Doctor, Doctor, Mr. MD, Can you tell me, what’s ailing me?

I have written about healthcare and the healthcare industry for more than 15 years now. In that time, I have interviewed some of the highest of the high muckety-mucks in the industry. I interviewed Donald Berwick, now the head of the Centers for Medicare and Medicaid Services, when he was with the Institute for Healthcare Improvement. I have asked questions of the guru of hospital medicine, Bob Wachter, on more than one occasion. I regularly interview medical directors of large hospitals and have sat at the table with some of the world’s best oncologists. I often have in-depth conversations with the geritarician you wish your grandmother was seeing and the pediatrician every parent dreams of. And in a shout out to family medicine, I have talked with doctors who are stellar practitioners for both grandparents and grandchildren.

This is not to brag — it is to explain the breadth and depth of people to whom I often direct exactly the same question: How is it that a person can suffer from a deadly cancer and not know it until it is too late? How can you feel fine one minute and expire from an aneurysm the next? And how come when my blood pressure spiked due to a medication reaction last winter — to the point that the doctor went white and said, “You’re going to stroke out!”, which might not be the best thing to say to someone with high blood pressure — I was actually feeling really great. In retrospect, I might have been clenching my teeth at night, but aside from that I felt really good.

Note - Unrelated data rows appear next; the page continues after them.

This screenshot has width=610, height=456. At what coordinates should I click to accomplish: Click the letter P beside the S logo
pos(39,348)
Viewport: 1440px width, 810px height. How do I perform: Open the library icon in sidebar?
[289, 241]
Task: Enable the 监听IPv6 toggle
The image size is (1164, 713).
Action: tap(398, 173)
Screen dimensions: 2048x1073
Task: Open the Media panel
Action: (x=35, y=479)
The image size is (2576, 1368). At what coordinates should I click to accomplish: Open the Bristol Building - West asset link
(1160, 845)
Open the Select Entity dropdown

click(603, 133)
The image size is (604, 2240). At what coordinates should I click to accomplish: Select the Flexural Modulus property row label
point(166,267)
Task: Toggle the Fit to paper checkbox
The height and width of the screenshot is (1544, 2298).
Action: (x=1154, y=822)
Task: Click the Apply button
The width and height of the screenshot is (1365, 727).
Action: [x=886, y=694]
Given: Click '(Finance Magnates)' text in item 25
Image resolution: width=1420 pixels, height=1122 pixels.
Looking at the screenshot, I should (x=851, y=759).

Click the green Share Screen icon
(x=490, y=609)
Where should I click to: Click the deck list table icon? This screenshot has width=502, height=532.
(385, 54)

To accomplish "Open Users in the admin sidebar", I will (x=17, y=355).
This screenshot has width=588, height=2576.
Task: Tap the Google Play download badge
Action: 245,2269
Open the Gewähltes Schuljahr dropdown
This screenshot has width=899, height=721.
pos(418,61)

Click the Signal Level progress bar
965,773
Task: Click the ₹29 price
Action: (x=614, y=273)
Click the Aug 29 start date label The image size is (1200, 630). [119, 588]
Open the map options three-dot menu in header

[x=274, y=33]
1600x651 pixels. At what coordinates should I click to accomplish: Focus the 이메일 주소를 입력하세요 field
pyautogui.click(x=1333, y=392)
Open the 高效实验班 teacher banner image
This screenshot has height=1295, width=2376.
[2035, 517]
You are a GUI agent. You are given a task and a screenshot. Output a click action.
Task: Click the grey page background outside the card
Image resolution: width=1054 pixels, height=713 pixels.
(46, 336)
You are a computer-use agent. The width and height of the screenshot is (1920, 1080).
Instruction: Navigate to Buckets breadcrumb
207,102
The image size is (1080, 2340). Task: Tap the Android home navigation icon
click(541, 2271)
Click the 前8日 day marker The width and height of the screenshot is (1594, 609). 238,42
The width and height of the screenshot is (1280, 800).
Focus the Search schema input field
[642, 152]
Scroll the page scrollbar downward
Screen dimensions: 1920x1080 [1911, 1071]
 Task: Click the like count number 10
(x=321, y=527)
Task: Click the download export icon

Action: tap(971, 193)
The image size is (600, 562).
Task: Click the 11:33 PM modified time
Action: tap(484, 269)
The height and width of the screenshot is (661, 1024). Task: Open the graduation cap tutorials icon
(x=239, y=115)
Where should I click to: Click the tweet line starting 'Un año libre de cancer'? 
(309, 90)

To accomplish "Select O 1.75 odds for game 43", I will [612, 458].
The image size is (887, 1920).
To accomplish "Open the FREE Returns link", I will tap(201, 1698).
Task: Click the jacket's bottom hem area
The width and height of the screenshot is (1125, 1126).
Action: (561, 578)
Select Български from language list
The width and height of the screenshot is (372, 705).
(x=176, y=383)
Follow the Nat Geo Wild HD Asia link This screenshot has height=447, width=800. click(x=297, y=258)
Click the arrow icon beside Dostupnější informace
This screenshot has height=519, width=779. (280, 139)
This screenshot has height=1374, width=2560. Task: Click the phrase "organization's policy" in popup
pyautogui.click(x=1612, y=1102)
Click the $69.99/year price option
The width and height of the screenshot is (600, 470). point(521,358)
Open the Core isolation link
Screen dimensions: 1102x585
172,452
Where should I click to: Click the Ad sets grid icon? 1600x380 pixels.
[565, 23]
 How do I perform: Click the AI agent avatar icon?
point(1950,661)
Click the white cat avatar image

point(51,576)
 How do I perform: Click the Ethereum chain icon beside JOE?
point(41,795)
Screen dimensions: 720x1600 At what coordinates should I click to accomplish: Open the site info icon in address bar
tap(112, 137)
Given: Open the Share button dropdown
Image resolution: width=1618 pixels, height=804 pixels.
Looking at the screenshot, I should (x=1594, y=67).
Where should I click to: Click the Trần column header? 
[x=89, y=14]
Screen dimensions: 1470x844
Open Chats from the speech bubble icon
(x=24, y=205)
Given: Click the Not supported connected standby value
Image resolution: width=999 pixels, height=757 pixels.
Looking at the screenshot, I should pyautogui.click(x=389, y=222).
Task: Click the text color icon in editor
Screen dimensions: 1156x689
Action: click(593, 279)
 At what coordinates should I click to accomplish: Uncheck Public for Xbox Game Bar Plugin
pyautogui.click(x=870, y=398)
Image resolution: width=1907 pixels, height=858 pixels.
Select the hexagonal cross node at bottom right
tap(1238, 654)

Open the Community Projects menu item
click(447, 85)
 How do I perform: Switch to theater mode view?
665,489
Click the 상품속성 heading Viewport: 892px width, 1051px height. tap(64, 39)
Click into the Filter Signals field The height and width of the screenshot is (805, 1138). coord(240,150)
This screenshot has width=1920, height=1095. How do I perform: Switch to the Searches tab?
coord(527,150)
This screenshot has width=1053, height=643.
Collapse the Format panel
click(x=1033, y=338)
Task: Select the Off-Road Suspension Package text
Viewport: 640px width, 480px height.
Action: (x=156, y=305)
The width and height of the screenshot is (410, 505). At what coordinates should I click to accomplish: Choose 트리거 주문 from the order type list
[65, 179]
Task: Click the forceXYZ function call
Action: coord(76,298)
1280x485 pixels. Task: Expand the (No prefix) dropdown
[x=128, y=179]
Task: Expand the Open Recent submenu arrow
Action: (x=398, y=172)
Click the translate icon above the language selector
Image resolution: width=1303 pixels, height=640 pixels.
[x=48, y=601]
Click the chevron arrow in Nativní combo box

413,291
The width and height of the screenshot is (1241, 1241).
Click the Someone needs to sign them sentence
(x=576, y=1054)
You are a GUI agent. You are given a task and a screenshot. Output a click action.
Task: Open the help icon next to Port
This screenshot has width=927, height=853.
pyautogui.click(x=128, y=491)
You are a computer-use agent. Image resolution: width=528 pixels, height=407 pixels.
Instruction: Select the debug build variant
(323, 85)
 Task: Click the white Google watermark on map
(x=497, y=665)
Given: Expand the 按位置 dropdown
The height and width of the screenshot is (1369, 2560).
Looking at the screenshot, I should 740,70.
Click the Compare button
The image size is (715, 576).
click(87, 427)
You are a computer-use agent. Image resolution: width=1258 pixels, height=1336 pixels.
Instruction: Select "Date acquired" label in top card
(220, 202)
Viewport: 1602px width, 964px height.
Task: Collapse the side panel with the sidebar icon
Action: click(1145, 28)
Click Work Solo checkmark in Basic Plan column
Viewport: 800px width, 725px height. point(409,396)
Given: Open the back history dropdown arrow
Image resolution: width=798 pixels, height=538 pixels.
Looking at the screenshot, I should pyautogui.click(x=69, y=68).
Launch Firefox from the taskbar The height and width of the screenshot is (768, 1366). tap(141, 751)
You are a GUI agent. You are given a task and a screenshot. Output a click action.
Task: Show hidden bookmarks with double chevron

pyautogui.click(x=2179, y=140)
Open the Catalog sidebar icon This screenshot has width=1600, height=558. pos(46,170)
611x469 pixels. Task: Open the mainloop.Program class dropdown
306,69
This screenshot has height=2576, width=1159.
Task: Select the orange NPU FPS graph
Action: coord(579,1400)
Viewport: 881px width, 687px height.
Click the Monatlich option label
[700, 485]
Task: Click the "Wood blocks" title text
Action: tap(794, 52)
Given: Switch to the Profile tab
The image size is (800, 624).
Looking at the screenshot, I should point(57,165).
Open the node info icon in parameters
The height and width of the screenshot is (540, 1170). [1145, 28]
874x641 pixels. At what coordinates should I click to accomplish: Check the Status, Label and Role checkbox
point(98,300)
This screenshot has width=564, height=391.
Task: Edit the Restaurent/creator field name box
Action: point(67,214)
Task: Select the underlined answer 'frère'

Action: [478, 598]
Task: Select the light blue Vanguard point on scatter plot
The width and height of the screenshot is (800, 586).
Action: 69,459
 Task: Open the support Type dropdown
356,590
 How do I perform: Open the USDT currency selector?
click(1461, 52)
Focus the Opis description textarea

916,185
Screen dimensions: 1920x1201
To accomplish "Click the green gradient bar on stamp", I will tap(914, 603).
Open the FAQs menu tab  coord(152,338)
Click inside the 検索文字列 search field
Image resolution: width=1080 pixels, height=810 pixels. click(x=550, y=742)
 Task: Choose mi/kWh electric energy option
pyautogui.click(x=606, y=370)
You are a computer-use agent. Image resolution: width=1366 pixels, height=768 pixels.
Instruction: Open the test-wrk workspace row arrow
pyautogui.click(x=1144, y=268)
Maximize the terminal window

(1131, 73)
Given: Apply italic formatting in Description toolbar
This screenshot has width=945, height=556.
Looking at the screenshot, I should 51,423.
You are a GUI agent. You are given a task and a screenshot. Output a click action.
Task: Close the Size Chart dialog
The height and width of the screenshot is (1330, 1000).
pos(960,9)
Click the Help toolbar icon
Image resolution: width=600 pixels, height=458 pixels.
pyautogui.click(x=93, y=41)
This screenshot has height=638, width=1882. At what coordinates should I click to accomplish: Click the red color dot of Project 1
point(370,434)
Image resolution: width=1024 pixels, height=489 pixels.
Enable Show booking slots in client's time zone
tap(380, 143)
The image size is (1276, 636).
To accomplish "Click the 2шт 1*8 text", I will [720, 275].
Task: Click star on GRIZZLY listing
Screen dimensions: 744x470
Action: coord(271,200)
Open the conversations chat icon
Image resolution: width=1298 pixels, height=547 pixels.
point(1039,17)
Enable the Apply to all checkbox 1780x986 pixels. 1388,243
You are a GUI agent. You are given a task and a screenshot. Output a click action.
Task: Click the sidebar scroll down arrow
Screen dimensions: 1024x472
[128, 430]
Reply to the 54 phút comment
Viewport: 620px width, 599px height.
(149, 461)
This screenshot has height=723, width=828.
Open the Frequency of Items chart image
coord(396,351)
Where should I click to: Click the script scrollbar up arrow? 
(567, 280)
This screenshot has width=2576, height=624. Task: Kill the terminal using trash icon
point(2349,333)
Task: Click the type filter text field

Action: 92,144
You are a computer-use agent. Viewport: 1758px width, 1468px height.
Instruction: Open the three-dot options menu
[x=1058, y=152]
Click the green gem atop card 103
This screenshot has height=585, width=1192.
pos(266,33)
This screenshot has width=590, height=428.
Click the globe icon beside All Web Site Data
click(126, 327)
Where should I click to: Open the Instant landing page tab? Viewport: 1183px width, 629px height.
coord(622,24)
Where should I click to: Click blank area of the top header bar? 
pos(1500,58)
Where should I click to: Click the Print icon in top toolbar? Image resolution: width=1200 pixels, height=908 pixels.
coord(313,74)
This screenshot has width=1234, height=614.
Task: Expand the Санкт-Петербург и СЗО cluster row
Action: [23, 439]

Most importantly, how can you feel fine and be deathly ill, yet when you have a cold, you feel like death?

I haven’t received an answer to that question. The doctors I question? They all laugh and acknowledge the truth in what I say. And then we move on to the meat of the interview.

So I sit here, in my misery, suffering from nothing really awful but feeling like nothing but a big does of moan therapy will make me feel better. And not very much at that. By now I must have had at least 90 percent of the 300-odd cold viruses out there. But every year my Darling Son, who learned to share in Kindergarten, bringsĀ  home a cold or two and generously passes it on to me. He is a germ conduit, ferrying little viruses from one place to another.

I will keep asking that question why of all the wonderful doctors I interview. If I ever get a good answer, I’ll move onto other questions of medical import, like why we still have toenails when the evolutionary need vanished millenia ago.